Masha and Cooper are both healthy and bonding. We have had to administer three more injections and have been making sure he is nursing. Masha has been eating and drinking and is now walking around looking more like herself.
Almost Paradise
In reflecting on the experience, I can’t help but think of the story Adam and Eve and the consequences of eating fruit from the Tree of Knowledge of Good and Evil. Not of the pain in childbirth however. Instead, I focused on our presumptuousness – that we have the answer and should control the natural world. Through this experience, I more greatly appreciate how we are part of the natural world and as such, should be humble, step back, and listen and learn. I saw that Masha, and all of our animals for that matter, have a deep innate wisdom.
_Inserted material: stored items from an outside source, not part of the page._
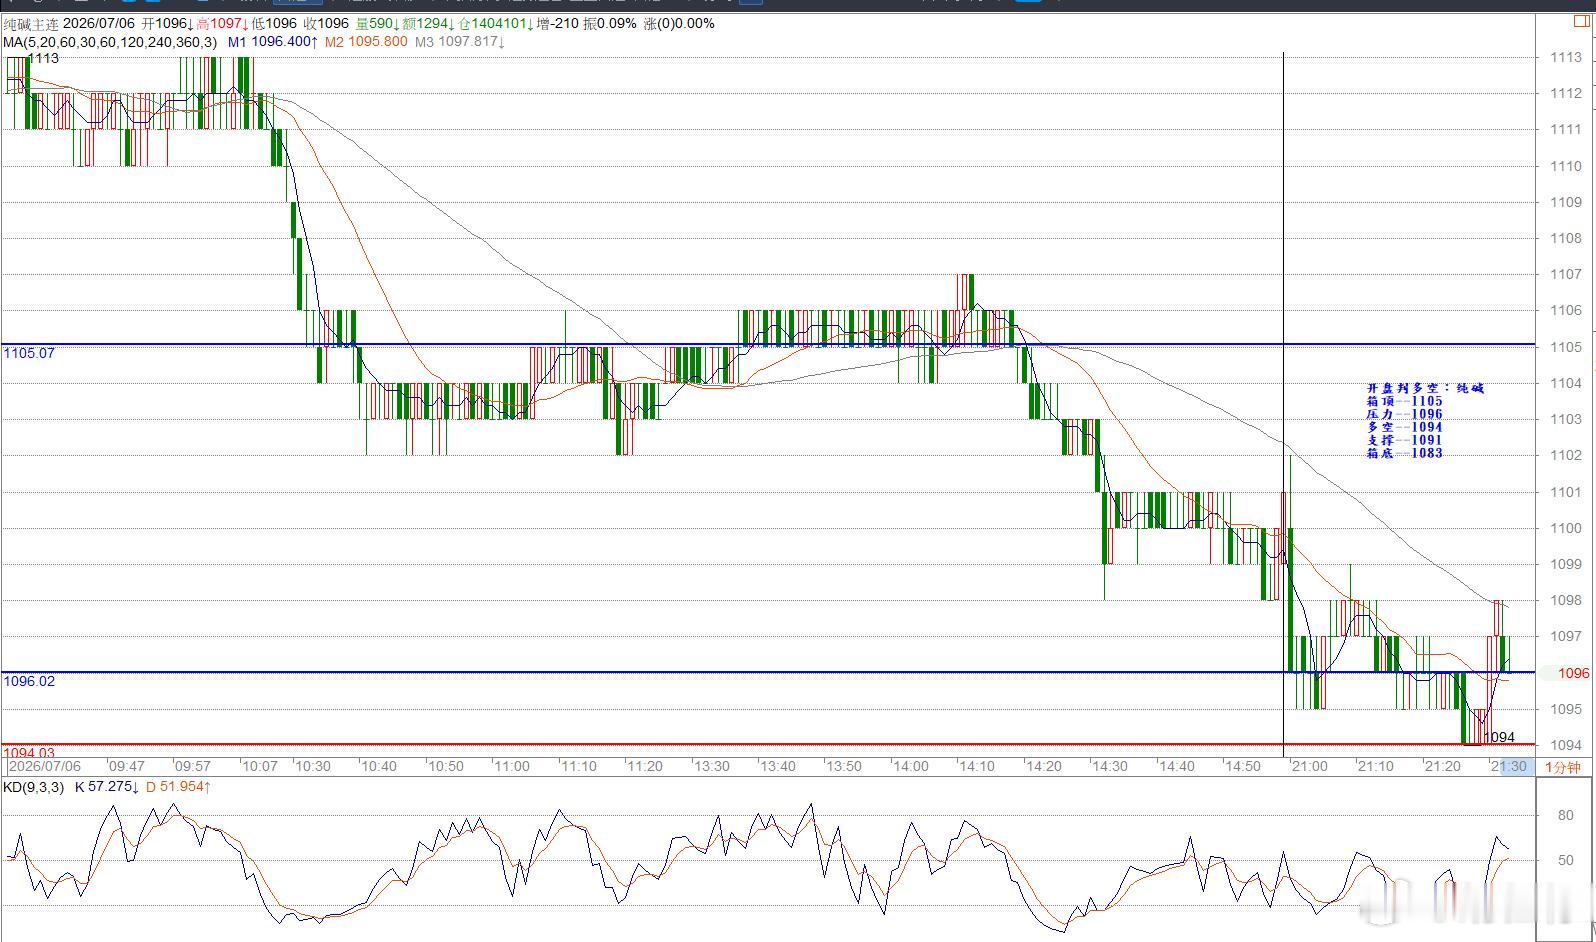Open the 1分钟 period selector
Viewport: 1596px width, 942px height.
(x=1563, y=767)
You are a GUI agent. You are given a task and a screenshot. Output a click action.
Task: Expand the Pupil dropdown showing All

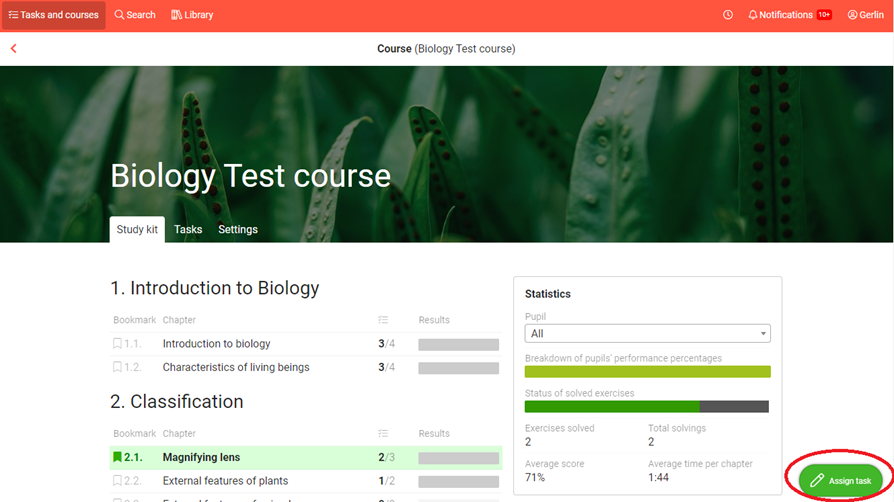click(647, 334)
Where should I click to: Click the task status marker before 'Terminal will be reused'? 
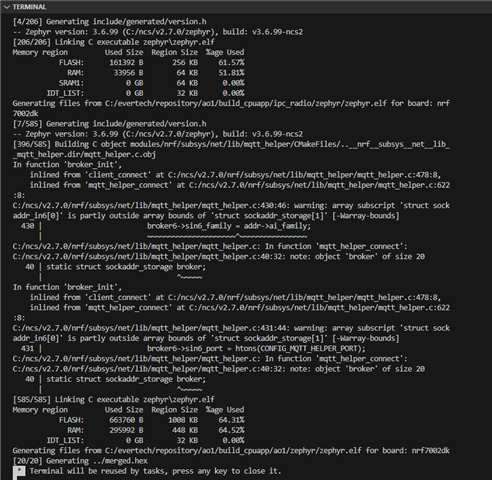point(19,473)
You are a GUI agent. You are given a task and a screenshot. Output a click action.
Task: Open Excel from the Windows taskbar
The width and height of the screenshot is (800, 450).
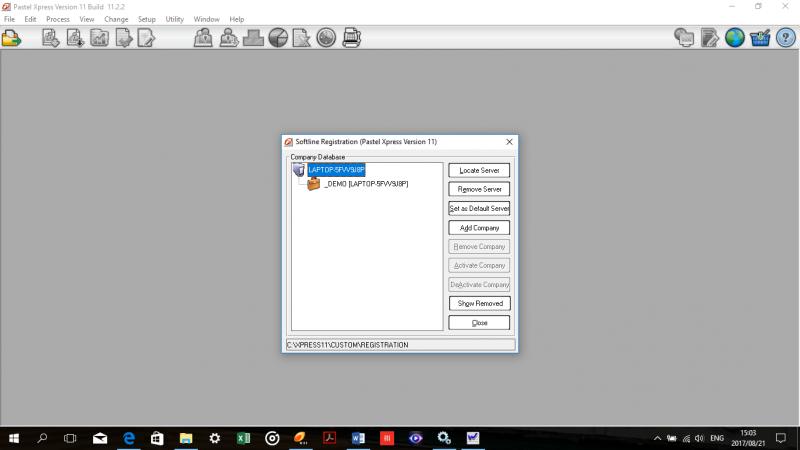pos(243,438)
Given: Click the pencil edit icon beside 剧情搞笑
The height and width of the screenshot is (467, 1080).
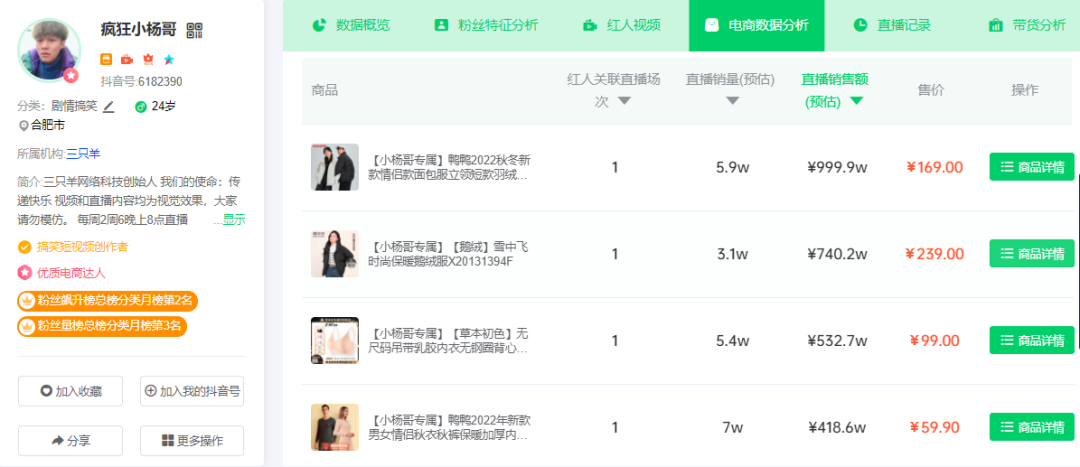Looking at the screenshot, I should point(109,106).
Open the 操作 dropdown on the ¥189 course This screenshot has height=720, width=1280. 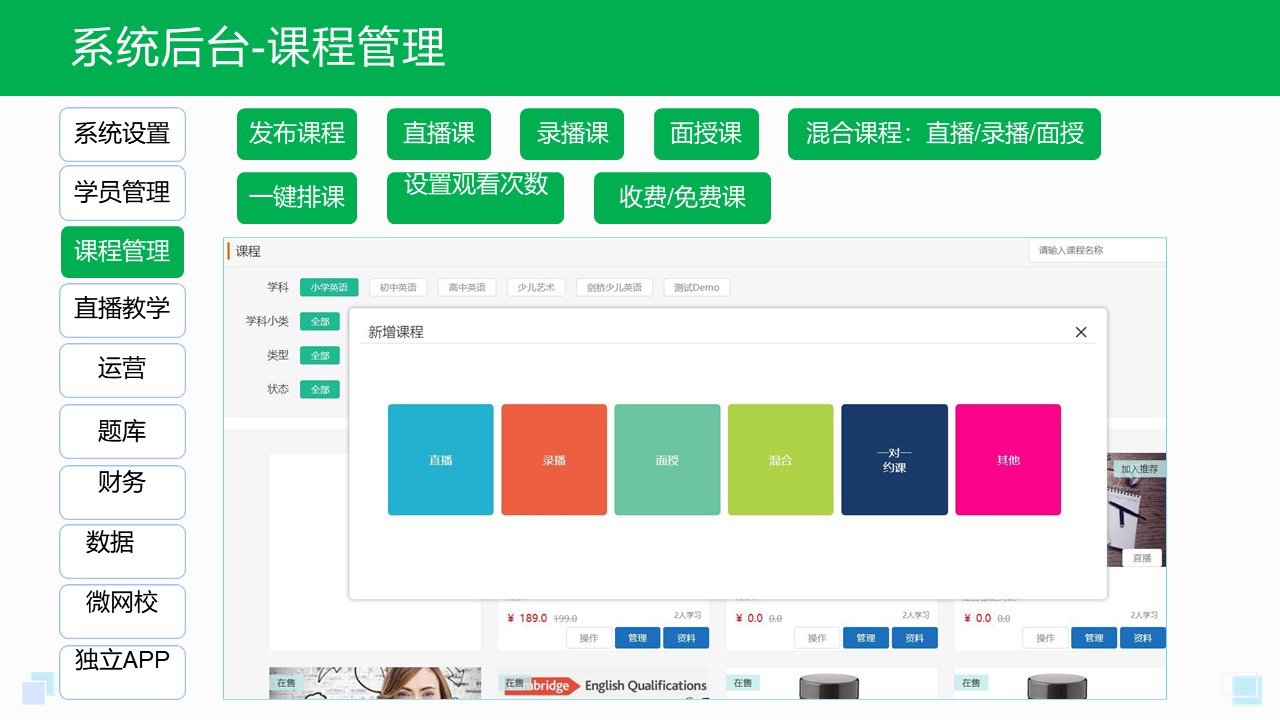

Cooper just ‘knew’ what to do as soon as he emerged from his mother’s womb. Masha behaved with a wisdom too – knowing what to do and when. At each step, I followed along, watched and checked to make sure it was “right.” After all, I had Google. I had books and ability to read and comprehend. Of course all of the articles I read warned that what they describe isn’t universal and that each goat is different. They also explained that most of the time kidding is without complications. At almost every step, when I thought I needed to intervene I didn’t need to. Masha communicated that to me in her behavior and movement. And when the time came where I did need to intervene, it seemed she communicated that to me as well. I will take this as a lesson, more potent than any I received in school or church. There is a more powerful wisdom to the world, we are only part of it and not in control. I will listen and observe, and hope that I can actually learn from nature instead of making it fit into our limited conceptualization – whether based in science or religion
In my work as a mental health professional, I often have conversations with patients about the danger of chasing “why” questions. If we even get an answer, it rarely gives us anything we can use. Instead I suggest shifting perspective and asking instead for example “What can I learn from this?” or “How does this make me feel or respond?” I guess this piece is just me trying to take my own advice.